Le souci de ne pas entraver le développement du programme nucléaire était déjà présent dans l'instruction du 27 mars, qui après avoir défini le rôle du SCSIN dans le processus d'autorisation pour ce qui concerne la sûreté, précisait sans fard - mais l'instruction n'était pas publique : «Il est clair cependant que les problèmes de sûreté nucléaire aussi importants soient-ils, ne sont pas les seuls qui entrent en jeu dans la décision de réaliser une installation et dans le choix de son implantation et de ses caractéristiques. Il convient donc de coordonner les procédures découlant du décret du 11 décembre 1963 modifié avec les autres procédures administratives sans entraîner de délais inutiles.» 528

C'est Jean Servant, chef du SCSIN, qui est désigné comme premier Secrétaire général du Comité Interministériel de la sécurité nucléaire, après des débats avec le ministère de la Santé revendiquant un médecin à ce poste, étant donné ses attributions qui ne relèvent pas que de la sphère technicienne mais également médicale.
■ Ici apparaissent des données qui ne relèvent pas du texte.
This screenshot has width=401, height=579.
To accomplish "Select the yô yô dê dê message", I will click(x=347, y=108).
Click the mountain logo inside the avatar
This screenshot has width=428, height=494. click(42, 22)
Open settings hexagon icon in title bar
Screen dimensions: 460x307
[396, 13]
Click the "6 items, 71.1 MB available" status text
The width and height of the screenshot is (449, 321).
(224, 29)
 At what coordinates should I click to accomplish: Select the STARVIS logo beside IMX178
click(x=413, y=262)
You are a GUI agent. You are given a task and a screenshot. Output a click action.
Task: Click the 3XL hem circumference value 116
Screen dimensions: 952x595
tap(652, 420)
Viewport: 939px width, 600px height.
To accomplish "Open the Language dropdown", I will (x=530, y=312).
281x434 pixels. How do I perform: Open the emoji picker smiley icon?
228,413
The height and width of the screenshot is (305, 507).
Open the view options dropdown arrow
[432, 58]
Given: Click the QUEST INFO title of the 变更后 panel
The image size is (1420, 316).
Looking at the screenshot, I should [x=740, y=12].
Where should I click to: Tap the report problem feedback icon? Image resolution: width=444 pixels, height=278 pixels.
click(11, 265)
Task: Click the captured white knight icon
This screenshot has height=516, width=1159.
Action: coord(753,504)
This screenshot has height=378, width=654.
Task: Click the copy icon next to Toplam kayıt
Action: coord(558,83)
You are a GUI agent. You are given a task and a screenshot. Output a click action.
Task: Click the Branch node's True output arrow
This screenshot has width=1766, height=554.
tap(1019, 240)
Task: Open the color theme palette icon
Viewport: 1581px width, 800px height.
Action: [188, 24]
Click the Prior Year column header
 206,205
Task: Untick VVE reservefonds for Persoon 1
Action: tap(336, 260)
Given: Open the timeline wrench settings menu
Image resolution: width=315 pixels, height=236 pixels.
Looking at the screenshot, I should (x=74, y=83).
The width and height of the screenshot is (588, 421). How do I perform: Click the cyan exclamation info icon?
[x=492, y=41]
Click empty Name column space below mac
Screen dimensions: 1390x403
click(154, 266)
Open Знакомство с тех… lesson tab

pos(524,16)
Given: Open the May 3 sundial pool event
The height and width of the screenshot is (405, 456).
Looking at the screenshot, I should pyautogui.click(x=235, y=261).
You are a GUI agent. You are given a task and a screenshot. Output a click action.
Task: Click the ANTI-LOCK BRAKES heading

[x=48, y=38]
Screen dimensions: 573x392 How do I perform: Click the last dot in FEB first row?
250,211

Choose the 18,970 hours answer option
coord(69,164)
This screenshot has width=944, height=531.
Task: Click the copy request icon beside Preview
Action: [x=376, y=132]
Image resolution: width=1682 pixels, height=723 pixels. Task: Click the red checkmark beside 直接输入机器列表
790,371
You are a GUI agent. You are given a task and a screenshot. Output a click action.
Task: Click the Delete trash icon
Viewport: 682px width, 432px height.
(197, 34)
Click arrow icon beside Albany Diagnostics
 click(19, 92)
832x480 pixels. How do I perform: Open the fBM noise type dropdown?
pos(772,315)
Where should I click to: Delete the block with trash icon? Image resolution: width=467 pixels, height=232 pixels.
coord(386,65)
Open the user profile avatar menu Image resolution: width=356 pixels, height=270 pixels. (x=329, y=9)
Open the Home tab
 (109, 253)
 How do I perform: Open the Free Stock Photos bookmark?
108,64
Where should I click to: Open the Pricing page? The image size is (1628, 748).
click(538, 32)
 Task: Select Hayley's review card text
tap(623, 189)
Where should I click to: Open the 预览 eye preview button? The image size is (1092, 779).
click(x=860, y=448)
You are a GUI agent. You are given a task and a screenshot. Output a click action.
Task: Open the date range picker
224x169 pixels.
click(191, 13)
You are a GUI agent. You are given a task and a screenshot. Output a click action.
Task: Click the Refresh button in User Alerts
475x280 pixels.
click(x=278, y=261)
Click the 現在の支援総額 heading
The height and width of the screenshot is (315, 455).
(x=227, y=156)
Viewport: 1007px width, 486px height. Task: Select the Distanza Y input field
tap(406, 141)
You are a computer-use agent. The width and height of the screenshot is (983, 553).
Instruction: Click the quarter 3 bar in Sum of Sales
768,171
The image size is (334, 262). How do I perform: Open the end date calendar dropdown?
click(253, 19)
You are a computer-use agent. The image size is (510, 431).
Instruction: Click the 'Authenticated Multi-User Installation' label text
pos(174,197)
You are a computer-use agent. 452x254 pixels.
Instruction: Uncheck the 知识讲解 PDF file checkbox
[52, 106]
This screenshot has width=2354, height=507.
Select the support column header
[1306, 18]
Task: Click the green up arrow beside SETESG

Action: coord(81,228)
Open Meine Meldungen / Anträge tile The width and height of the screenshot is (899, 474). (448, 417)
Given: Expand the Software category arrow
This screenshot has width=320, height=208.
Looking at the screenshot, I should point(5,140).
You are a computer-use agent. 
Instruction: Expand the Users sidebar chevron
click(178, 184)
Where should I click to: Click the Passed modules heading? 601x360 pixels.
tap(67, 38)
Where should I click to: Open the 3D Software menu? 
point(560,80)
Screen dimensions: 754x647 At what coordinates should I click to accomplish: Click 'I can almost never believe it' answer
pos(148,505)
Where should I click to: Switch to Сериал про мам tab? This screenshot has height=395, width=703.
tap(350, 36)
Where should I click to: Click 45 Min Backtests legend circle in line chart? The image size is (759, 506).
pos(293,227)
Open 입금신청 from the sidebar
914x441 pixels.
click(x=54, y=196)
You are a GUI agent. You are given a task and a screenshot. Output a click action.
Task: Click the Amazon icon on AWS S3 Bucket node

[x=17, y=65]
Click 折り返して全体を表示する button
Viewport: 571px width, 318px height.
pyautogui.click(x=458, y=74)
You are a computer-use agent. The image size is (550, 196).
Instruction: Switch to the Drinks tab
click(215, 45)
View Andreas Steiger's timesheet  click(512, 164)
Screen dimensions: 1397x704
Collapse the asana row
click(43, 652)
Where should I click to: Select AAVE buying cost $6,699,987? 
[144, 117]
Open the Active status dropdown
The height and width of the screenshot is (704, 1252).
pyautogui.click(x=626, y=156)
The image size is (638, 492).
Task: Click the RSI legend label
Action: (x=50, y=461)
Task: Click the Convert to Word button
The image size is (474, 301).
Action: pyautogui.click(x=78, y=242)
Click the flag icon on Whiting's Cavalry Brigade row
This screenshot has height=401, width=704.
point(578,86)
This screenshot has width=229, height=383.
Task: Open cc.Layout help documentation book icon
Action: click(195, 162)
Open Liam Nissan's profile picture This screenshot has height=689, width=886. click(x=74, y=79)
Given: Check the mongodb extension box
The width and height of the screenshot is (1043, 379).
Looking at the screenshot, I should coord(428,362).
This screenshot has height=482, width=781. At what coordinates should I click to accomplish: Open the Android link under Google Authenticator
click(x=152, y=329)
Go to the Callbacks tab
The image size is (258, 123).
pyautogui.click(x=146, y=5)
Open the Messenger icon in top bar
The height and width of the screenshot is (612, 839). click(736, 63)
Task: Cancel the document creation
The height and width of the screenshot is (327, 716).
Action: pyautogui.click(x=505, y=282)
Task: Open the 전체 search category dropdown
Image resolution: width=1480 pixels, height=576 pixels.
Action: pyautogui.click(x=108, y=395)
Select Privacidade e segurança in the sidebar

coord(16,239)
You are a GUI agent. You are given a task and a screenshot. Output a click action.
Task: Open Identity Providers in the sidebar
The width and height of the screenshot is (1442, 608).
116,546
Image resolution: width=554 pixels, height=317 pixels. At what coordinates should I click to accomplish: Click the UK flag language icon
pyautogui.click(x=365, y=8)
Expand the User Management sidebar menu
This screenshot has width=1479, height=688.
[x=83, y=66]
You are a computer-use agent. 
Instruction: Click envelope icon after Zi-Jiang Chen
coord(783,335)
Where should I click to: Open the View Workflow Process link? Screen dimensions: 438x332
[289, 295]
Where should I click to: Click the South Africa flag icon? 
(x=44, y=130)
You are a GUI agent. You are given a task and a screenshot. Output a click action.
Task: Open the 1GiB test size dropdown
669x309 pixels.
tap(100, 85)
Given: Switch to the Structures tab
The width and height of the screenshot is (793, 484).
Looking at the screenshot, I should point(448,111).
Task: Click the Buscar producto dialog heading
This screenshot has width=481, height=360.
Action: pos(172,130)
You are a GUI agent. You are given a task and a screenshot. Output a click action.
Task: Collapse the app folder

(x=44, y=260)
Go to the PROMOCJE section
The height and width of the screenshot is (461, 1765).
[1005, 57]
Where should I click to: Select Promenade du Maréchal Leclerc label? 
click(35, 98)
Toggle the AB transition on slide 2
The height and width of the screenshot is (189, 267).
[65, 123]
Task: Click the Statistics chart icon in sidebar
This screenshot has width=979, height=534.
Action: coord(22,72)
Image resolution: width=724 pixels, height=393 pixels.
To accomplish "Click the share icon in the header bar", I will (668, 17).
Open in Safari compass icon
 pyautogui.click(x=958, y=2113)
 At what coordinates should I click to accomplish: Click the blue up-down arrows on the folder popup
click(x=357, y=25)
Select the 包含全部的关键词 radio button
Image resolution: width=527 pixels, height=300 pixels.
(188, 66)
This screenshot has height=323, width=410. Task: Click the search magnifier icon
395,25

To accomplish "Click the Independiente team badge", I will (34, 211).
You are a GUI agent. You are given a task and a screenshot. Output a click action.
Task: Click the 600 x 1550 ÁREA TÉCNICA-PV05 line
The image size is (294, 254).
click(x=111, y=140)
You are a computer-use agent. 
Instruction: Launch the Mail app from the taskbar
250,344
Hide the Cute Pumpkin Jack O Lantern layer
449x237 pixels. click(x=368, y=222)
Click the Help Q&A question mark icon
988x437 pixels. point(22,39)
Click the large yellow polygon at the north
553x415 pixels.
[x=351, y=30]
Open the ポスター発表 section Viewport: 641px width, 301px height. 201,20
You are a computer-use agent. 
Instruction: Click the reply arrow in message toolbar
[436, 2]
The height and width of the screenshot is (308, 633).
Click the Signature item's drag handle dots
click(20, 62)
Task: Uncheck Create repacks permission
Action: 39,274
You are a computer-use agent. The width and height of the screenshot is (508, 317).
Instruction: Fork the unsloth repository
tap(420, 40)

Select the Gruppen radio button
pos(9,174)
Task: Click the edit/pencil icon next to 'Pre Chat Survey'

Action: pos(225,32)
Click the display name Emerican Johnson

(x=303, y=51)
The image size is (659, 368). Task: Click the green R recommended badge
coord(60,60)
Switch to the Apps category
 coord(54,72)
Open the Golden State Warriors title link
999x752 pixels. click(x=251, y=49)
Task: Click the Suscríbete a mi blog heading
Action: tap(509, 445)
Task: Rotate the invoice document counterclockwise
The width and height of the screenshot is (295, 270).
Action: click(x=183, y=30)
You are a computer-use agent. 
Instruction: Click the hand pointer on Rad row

La création de ce nouveau comité ne désarme pas la critique des opposants à l'énergie nucléaire : ceux-ci font remarquer qu'il n'est pas normal que la même personne soit à la fois chargée d'un service du ministère de l'industrie et chargée de coordonner l'ensemble des actions dans le domaine de la sécurité nucléaire. 529

Notes
526.

Nous reviendrons plus en détail sur le lancement de ce programme et sur la naissance de l'opposition à l'énergie nucléaire dans un autre chapitre. Ce qui nous intéresse ici est la réaction du pouvoir gouvernemental, qui se traduit par la création d'un nouvel organisme.

527.

Décret n° 75-713 du 4 août 1975 instituant un comité interministériel de la sécurité nucléaire (J.O. du 9-8-75, p. 8116).

528.

Instruction du 27 mars 1973 relative à l'application du décret n° 73-278 du 13 mars 1973 portant création d'un conseil supérieur de la sûreté nucléaire et d'un service central de sûreté des installations nucléaires (non publié au J.O.)

529.

Jean Servant quittera à sa demande sa fonction de chef du SCSIN en 1977. Il sera remplacé par son adjoint Christian de Torquat. A partir de cette date, il occupera donc la seule fonction de Secrétaire général du CISN.